Kira stood frozen in the doorway, her knuckles white as bone as they clutched the rifle. A second became a minute; a minute became two. The monster didn’t return. The adrenaline rush wore off and Kira began to shake, subtly at first and then harder, faster, shaking uncontrollably. She climbed down from the desk, nearly falling to the floor, and collapsed in the corner, sobbing.

The dawn light didn’t reach through the maze of walls and doorways, but Kira could hear the sounds of morning: birds singing to greet the sun, bees buzzing through the flowers in the asphalt, and yes, even the distant trumpet of an elephant. Kira stood up slowly, peering through the cracked doorway. Her light was still on, though the batteries were failing; the room beyond was covered in sprays and smears of blood, but the creature itself was gone. She pulled back the desk, carefully opening the door; it was lighter out here, and she saw a beam of sunlight on the cluttered floor of the mall. Red-brown footprints led out to the street and into the plaza, but Kira didn’t bother following them. She took a drink from her canteen, sloshing the cold water on her face. It had been stupid to go out at night, she knew, and she promised herself she would never do it again.

She shook her head, working out the kinks in her back and arms and fingers. The men she was chasing were probably too far away to have heard the gunfire last night, but if she was unlucky with the echoes, who was to say what could have happened? It didn’t change her plan—she had already been in a rush to find their building, and it was only more urgent now. She pulled her map from her backpack, locating herself and her quarry and planning out the best route to take. With a sigh and another sip of water, she set off through the city.

Kira traveled cautiously, wary now not only of Partial patrols but of giant hairy claw monsters; she saw movement in every shadow, and had to force herself to stay calm and levelheaded. When she arrived at the right neighborhood, it took her a few hours to positively identify the building with the antenna, though most of that was her fear of being seen. She ended up climbing another building’s staircase to get a bird’s-eye view, and from there spotted the antenna easily. The buildings here were shorter, only three or four stories for most of them. Knowing what she was looking for, it was easy to spot some of the more subtle clues that the building was inhabited—many of the windows were boarded over, especially on the third floor, and faint tracks in the built-up dirt showed that someone had recently used the front steps.

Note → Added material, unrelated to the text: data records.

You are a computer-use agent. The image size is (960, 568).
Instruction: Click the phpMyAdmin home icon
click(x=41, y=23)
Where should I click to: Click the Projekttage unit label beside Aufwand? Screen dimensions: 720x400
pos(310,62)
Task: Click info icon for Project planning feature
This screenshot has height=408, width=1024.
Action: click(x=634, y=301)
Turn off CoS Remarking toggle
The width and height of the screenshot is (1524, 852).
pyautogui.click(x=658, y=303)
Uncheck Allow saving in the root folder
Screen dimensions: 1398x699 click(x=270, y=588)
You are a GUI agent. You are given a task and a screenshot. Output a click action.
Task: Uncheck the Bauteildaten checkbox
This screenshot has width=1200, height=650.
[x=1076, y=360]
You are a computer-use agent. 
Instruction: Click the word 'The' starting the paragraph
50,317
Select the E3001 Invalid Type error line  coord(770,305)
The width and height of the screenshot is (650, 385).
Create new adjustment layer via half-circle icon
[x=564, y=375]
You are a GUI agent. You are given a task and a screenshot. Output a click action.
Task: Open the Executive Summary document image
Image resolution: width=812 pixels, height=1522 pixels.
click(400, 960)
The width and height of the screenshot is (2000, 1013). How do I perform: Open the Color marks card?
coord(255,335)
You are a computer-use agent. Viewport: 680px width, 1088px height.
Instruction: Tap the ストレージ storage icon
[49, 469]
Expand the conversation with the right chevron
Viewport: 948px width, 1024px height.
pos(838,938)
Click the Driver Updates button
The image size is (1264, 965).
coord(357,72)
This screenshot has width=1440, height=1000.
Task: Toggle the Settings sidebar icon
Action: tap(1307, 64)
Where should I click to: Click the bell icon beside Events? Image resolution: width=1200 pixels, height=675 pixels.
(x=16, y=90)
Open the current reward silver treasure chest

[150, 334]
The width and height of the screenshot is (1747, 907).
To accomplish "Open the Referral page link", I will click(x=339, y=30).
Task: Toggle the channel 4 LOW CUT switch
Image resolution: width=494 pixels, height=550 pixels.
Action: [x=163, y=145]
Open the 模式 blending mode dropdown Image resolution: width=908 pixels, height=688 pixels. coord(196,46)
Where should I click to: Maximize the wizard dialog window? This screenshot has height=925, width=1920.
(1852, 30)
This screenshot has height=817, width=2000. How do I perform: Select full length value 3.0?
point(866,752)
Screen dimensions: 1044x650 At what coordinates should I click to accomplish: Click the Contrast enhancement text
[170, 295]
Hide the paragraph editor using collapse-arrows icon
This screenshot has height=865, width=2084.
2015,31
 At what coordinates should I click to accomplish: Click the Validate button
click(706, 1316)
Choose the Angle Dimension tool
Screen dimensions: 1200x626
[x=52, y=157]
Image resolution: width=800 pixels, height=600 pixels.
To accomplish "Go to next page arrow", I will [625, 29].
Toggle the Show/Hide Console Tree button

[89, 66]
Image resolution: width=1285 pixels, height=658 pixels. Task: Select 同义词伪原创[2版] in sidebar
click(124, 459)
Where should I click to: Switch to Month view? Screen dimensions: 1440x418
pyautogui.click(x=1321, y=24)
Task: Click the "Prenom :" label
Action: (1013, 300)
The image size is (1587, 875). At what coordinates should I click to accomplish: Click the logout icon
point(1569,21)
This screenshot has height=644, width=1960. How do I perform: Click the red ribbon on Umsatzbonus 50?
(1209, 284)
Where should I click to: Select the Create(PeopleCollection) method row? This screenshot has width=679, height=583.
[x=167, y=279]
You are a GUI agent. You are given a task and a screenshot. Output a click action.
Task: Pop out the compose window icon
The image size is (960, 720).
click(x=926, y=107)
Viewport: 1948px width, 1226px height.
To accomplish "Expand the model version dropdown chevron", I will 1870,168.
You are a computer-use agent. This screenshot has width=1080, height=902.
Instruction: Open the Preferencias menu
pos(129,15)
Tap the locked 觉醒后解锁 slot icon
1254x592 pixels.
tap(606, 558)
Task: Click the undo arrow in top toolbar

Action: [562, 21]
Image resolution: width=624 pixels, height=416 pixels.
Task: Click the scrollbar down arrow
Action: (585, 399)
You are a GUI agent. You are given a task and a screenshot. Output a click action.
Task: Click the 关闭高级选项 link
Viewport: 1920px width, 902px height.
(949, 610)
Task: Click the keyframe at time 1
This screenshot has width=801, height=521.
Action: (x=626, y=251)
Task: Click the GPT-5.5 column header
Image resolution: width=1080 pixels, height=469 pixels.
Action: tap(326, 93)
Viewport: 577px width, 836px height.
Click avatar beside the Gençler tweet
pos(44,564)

This was the tricky part. She didn’t dare to move in until she knew who lived there, where they were, and whether the bombs were set to explode. The most likely scenario, at least to her, was that this was some kind of outpost for a faction of Partials—and not a faction friendly to Dr. Morgan, since their last meeting at the other outpost had gone so destructively. That didn’t automatically mean that these Partials were friendly to humans, though, and Kira didn’t want to walk into a trap. She would watch, and wait, and see what happened.

Nothing happened.

Kira watched the building all day and night, holed up in the apartment across the street. She ate cold cans of beans and huddled under a moth-eaten blanket to avoid starting a fire. Nobody went in and nobody went out, and when night fell there were no fires in the windows, no smoke rising up through a crack in the boards. Nothing happened the second day either, and Kira was beginning to get nervous—they must have left before she got there, or slipped out a back way. She crept down to the street and did a quick perimeter check, searching for other entrances and exits, but nothing looked used, either generally or recently. If they’d left at all, they’d done it through the front door. She settled back in to watch it.